Gundlapalli helped develop and monitor a syndrome-based surveillance system to detect bioterrorism incidents during the 2002 Winter Olympics in Salt Lake City. "As professionals in infection control and hospital epidemiology, we have a unique expertise. We actually liaison between the hospital and public health," he said. "That turns out to be very important, especially when there is an event. You have to have pre-established relationships."

Held in February 2002, the Winter Olympics was one of the first major international events held in the wake of 9/11 and in the shadow of the anthrax attacks. "There was a week or two in Salt Lake City that people were not even sure if the games were going to be held," Gundlapalli said. "Bioterrorism had become a reality. There was no question that this had changed from the academic papers."

Deciding What to Track

To meet the threat, Gundlapalli and colleagues developed the Advanced Logic for Event Detection in Real Time (Alert) system. The system monitored patients seen in the University Hospital’s emergency department, outpatient clinics, and a special clinic at the Olympic Village. "What we get out of it, for lack of a better word, are signals," he said. "Each data element is like a signal to us. The first question was what would be of interest to infection control personnel. The answer, of course, was everything. But you have to be able to handle it, so we sat down and talked about specific signals."

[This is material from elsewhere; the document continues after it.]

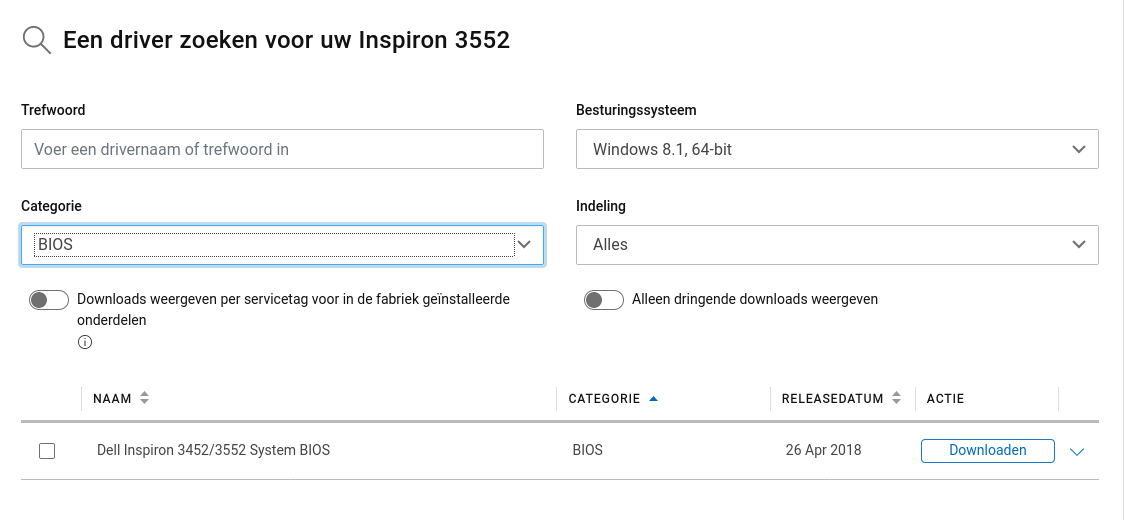Click the Downloaden button
This screenshot has height=520, width=1125.
(x=987, y=450)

The surveillance indicators selected include emergency department admissions and orders for cultures, X-rays, and diagnostic tests. As specific clinical indicators were winnowed out, the clinicians also set threshold levels based on baseline data. "At the University of Utah hospital, we do 30 X-rays a day for various reasons," Gundlapalli said. "So on any day, if you are doing 60, then you know that there is something else going on. It may indicate that somebody is worried about something going on in the lungs."

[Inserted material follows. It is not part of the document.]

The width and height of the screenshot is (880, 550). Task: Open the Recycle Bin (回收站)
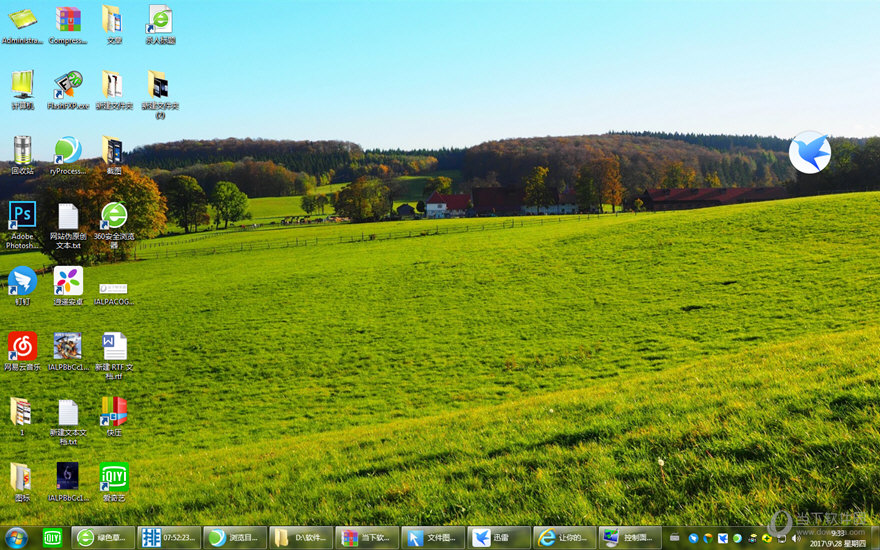pos(22,150)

By the same token, baseline levels and thresholds for response were set for blood cultures, stool cultures, and orders for diagnostic tests for specific diseases. "If someone orders a nasal swab for anthrax, you want to know about it," he said. "Even one—you want to know about." Other tracked indicators were patient’s primary complaint, prescription of antibiotics, and use of any antidotes. "This is an attempt to look at patterns, to try and infer diseases or syndromes. I stress the point infer’ because I don’t think we can ever be sure just putting together syndromes," he added.

In the Alert system, patients are categorized on a 1 to 5 scale indicating severity of illness. The number increases as additional indicators are added to a patient’s record. "We have a user interface that can be navigated," Gundlapalli told APIC attendees. "We are able to drill down. If I have a patient who comes up positive as an infectious pneumonia signal, then I could click on that and review their electronic medical record."

Beginning Feb. 1, 2002, the system was monitored via computer three or four times a day for four weeks. "It took about 30 to 45 minutes per session," he said. "You can imagine if I pulled up the grid and saw infectious pneumonia for five Level 4 or 5 patients, I would then go to the electronic medical records for each patient." The medical records were so complete, Gundlapalli only made two follow-up phone calls during the period to the physicians treating the actual patients. "We saw that most signals were within thresholds. The ER visits increased, on occasion, hospital admissions increased, and a lot of blood cultures were ordered during that time, which worried me a little bit. But really, no specific pattern was detected."

On one occasion, when the 75-patient threshold for daily emergency department visits hit 115, a surveillance colleague actually went to the hospital to get a first hand look at the situation, he said. "It was just a bad day for the ER. There was nothing specific. It shows you the power of this, but it also shows that you do need someone continuously monitoring this. You cannot have the computer make the decision."

The only real signal of a sharp disease increase was for influenza, which struck the Olympic Village and surrounding areas, he noted. Syndromic surveillance can be done without such elaborate measures, he said, urging ICPs to be, above all, "smart observers." Use the resources you have and the triggers you can read within the limits of your program, Gundlapalli advised.